Les thèmes proposés pour la méditation du jour sont : les circonstances de la naissance de Jésus ; Saint Joseph agit avec foi et réalisme ; les Innocents et la douleur des mères.

- Les circonstances de la naissance de Jésus

- Saint Joseph agit avec foi et réalisme

- Les innocents et la douleur des mères

« LÈVE-TOI ; prends l’enfant et sa mère, et fuis en Égypte. Reste là-bas jusqu’à ce que je t’avertisse, car Hérode va rechercher l’enfant pour le faire périr » (Mt 2, 13). L'ange réveille Joseph pour qu'il sauve la vie de l'Enfant Jésus en lui adressant ces quelques mots. Nous sommes peut-être étonnés que, cette fois-ci, l'histoire ne commence pas par un "ne crains pas" rassurant ; cette fois, un drame est à craindre. Poussé par la jalousie et la peur, un roi cherche le Christ pour le tuer. Jésus rencontre des ennemis alors qu'il n’est encore qu’un enfant sans défense.

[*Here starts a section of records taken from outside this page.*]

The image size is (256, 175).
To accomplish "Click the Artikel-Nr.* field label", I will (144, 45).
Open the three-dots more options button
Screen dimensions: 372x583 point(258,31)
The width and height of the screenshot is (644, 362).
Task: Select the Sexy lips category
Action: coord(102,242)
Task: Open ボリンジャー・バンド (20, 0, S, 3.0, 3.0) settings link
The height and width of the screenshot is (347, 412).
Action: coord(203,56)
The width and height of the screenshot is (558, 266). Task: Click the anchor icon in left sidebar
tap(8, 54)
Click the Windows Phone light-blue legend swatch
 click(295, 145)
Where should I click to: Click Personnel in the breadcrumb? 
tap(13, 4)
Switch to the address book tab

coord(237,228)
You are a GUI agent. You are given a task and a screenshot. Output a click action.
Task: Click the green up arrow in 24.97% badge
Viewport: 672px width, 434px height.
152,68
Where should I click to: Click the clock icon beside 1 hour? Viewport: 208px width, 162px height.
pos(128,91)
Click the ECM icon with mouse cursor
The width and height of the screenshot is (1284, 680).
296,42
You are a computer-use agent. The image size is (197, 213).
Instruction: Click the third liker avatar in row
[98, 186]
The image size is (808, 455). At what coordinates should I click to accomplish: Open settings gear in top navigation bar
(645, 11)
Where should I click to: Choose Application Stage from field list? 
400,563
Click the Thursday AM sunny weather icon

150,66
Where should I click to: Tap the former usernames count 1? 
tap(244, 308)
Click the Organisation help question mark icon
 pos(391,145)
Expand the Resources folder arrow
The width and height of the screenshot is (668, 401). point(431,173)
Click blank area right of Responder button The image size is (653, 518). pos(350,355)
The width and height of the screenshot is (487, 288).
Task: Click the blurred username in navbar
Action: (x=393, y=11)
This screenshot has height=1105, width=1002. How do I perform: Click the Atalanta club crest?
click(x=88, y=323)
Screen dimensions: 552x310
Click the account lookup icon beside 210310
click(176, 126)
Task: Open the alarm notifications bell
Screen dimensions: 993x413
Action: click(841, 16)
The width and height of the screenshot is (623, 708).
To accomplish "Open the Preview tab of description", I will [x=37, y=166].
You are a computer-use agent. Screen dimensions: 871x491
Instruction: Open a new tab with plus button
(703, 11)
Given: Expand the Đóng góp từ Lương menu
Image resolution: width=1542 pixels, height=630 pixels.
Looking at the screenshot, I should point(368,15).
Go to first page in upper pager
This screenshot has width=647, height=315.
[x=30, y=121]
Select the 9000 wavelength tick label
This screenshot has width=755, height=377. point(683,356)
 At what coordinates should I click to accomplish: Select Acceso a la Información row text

Cependant, Joseph ne se laisse pas envahir par la peur et réveille doucement Marie. Pas plus tard que la veille ils se réjouissaient de la visite des mages. L'odeur de l'encens et l'éclat de l'or qu'on leur a offerts continuent d'imprégner l'endroit où ils se reposent. Et pourtant, il faut déjà s'échapper, partir discrètement.

Nous pouvons tirer des leçons de cet épisode paradoxal de l’évangile, nous souvenant des circonstances douloureuses dans lesquelles Dieu a voulu devenir un enfant. «Contempler la crèche c’est aussi contempler ces pleurs, c’est aussi apprendre à écouter ce qui arrive autour de nous et avoir un cœur sensible et ouvert à la souffrance du prochain (…). Contempler la crèche en l’isolant de la vie qui l’environne, ce serait faire de la Nativité une belle fable qui susciterait en nous de bons sentiments mais qui nous priverait de la force créatrice de la Bonne Nouvelle que le Verbe Incarné veut nous donner. Et la tentation existe»[1].

DANS LE CŒUR de Marie, la prophétie de Siméon commence à se réaliser: « Et toi, ton âme sera traversée d’un glaive » (Lc 2, 35). La mère du Christ est habituée à partir tout de suite, sans hâte mais sans retard inutile. Là encore, il n'y a pas non plus le temps de dire au revoir. Pourquoi Jésus est-il une menace pour Hérode ? Une fois de plus, Marie et Joseph ne le comprennent pas mais ils ne jugent pas les plans divins. Ils ne se rebellent pas. Ils prient avant de partir pour que Dieu les protège et les bénisse dans ce nouveau voyage. Les difficultés ne les trouble pas, même s’ils ont peur pour l'enfant.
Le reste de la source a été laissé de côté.